There are websites that try to help people who are attracted to kids and wish not to act on it. One is Virtuous Pedophiles. Another is Celibate Pedophiles, run by Ethan Edwards (a pseudonym). His “about me” reads:

I am a pedophile, always celibate, and I have never seen child pornography. My attraction is strongest to girls around 4 years old, but I am also attracted to girls and women up through their 30s or beyond. Now in my late 50s, I’m divorced and living alone. I was married for over 10 years and was heavily involved with raising my 3 daughters. Before retirement I was a highly successful software engineer. I am very unusual for a pedophile in that I didn’t realize the full nature of my attraction until I was in my 50s—but it was there all along. I am disturbed that I cannot tell people who I really am, and that if anyone finds out, I risk losing everything. I have come to care very much about the terror of the typical pedophile who realizes as a teenager that his attraction isn’t going to go away, who has nowhere to turn for help.

Weird, right? Does it make you uncomfortable? There is a lot about sex and sexual desires, disorders, and addiction that should make you feel uncomfortable. All of it pushes you outside your bubble of what you thought sex was supposed to be. I know that a lot of the sexual things I have done would seem very odd to most people.

My former friend was indicted for 10 counts of possession of sexually explicit materials and two counts of sexual exploitation of a minor. He will almost certainly go to prison. And the thing is, he should.

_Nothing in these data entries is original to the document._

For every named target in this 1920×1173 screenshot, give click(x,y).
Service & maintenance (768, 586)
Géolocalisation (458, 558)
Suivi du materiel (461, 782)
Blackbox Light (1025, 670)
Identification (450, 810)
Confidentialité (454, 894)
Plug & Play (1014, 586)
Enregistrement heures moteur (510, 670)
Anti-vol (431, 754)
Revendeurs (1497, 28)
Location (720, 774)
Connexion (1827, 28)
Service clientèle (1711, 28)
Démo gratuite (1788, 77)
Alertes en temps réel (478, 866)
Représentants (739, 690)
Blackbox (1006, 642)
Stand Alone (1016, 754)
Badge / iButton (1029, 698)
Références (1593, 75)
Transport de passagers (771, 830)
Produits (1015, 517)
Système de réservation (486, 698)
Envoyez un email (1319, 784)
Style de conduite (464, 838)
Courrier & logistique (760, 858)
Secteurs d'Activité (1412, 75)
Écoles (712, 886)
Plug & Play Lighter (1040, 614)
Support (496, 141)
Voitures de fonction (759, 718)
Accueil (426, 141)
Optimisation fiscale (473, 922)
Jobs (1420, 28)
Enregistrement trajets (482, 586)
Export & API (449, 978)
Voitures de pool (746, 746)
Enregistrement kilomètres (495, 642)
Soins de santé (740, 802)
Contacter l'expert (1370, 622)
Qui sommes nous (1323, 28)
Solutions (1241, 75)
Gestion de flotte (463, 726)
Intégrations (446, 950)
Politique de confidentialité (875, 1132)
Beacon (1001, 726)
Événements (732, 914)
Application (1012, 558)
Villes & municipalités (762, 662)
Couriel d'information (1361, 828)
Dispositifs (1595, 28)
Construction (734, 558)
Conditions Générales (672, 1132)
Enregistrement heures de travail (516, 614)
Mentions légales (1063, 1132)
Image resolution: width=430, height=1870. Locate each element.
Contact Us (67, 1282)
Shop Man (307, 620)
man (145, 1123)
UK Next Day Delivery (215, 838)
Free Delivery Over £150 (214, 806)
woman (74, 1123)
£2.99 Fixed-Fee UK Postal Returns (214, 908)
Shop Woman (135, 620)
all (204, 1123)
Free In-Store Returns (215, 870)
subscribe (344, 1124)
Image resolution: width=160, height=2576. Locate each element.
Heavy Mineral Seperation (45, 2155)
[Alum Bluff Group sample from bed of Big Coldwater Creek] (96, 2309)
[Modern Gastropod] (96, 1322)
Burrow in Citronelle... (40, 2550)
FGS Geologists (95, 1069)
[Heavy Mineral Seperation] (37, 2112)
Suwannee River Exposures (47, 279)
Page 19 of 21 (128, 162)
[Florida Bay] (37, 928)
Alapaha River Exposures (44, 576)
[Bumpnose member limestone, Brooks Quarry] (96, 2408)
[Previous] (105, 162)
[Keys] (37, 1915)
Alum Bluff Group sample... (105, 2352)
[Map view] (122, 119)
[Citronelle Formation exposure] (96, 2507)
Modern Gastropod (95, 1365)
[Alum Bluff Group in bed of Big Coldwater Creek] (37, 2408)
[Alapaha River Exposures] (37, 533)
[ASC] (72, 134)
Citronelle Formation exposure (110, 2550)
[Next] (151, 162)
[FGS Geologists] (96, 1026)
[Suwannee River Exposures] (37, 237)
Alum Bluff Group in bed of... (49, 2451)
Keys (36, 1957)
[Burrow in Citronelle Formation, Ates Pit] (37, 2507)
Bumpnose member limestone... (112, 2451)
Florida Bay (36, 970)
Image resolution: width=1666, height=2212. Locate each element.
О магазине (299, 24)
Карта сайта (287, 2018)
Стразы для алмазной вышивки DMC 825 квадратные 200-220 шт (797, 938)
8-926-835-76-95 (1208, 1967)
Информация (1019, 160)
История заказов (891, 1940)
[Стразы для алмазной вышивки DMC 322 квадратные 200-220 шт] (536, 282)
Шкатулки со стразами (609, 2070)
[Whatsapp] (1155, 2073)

When I was fresh out of college I got a job with the American Civil Liberties Union working with prisoners. There was a guy who was in prison for molesting a kid. He told me that he had had his paperwork forged so it looked like he was in there for manslaughter: He did something sexually with a kid, but he made it appear as if he was in there for killing someone. It’s an interesting concept. If you are in prison for killing someone you can get some slaps on the back and some cigs. If you are in there for messing with a kid, you get fucked up.

No one likes thinking about pedophilia. I know I don’t. But I also know that my former friend didn’t choose what turns him on, and I know he probably has been living in fear and with pain his entire life. If he and other pedophiles had safe places to go to get help before they commit crimes, both they and our kids would be in a much better place.